** Start of Page **

My favourite. My family gathers on Christmas eve, we watch "It's a Wonderful Life" (I fall in love a little more every year with George Bailey) and we eat dinner while listening to the late Alan Maitland read "The Shepherd" on CBC radio. It's magic.
My family always watches Christmas Vacation at least once during the holidays. We used to go to my grandma's house every Christmas Eve, but now that she's gone we need a new tradition.
We have still been trying to figure out the whole Christmas traditions thing. We are pretty laid back so traditions are hard to keep for us, we do have an advent calender that's about it and reading a different Christmas book every night.
My favorite Christmas tradition started when my kids were little. Every year, we go to a local Christmas store and everyone picks out a new ornament ($20 limit). We make a day of it, with hot cocoa and looking at lights, shopping, the whole shebang. They are teens now but they still LOVE the ornament shopping trip, selecting just the right one, and hanging all their special ornaments on the tree. And when they're ready to go out on their own, they'll have a box of ornaments to take with them to decorate their own tree.
As many nights as possible during the holidays, we have a fire in the fireplace, and watch a Christmas movie w/ popcorn. I also *love* Christmas music (a little more than the rest of my family...) and when my kids were little Christmas books were a VERY big deal! I have very fond memories of those stories :)
we always decorate the tree on Dec. 6 (st. Nicholas Day). The night before, everyone leaves out their shoes to find them filled with candy and a gift the next morning.
Christmas Eve includes a church service and a trip to drive around looking at lights.
"It's a Wonderful Life," at least one version of "A Christmas Carol" and "christmas Vacation" are must-sees during the season.
Then, Jan 6 the tree comes down without fail. It's Epiphany, so the night before, the kids lay out their shoes again for the wise Men to put in a small gift and some candy. It's the last hurrah for the season and takes the sting out of un-decorating the tree.
My most beloved tradition is that every Christmas morning when we were kids my parents would play Rita Ford's "A Music Box Christmas" when we came down the stairs and opened our presents...I bought my own CD of it so I can keep the tradition going in my own house. The music is SO magical, you should look into it!

** End of Page **
** Start of Items **

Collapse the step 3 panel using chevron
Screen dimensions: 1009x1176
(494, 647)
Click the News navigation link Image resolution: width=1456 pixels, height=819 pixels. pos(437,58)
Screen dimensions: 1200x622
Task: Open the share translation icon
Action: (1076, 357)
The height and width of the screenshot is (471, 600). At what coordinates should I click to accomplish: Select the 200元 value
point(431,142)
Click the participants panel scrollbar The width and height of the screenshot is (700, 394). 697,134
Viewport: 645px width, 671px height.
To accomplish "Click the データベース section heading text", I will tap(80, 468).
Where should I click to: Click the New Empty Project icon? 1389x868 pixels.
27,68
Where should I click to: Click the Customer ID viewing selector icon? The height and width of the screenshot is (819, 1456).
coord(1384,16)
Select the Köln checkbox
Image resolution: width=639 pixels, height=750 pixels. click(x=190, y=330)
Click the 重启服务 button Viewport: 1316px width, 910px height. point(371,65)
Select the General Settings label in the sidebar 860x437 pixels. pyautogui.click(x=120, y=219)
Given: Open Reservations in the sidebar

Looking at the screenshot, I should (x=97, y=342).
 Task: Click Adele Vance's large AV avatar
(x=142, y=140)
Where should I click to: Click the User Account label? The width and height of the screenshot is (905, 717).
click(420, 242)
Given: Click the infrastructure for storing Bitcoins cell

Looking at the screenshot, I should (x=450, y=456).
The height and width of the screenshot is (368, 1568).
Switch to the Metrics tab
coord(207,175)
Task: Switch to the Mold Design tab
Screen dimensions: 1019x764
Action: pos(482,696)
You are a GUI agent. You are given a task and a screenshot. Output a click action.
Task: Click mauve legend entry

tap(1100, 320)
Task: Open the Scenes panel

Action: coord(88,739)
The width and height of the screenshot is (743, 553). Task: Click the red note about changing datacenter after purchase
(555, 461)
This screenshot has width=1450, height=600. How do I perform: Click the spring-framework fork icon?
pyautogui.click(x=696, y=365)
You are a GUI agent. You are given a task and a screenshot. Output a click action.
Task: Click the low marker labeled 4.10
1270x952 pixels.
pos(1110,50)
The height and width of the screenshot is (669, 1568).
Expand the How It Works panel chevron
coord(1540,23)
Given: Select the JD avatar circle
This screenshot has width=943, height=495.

** End of Items **

The tasks
1. In the Christmas traditions comments, what is the spending limit on each new ornament at the local Christmas store?
2. From the Christmas traditions comments, copy the passage that starts with "Christmas Eve includes" and ends after "look into it!".

Worked answers
1. $20

2.
Christmas Eve includes a church service and a trip to drive around looking at lights.
"It's a Wonderful Life," at least one version of "A Christmas Carol" and "christmas Vacation" are must-sees during the season.
Then, Jan 6 the tree comes down without fail. It's Epiphany, so the night before, the kids lay out their shoes again for the wise Men to put in a small gift and some candy. It's the last hurrah for the season and takes the sting out of un-decorating the tree.
My most beloved tradition is that every Christmas morning when we were kids my parents would play Rita Ford's "A Music Box Christmas" when we came down the stairs and opened our presents...I bought my own CD of it so I can keep the tradition going in my own house. The music is SO magical, you should look into it!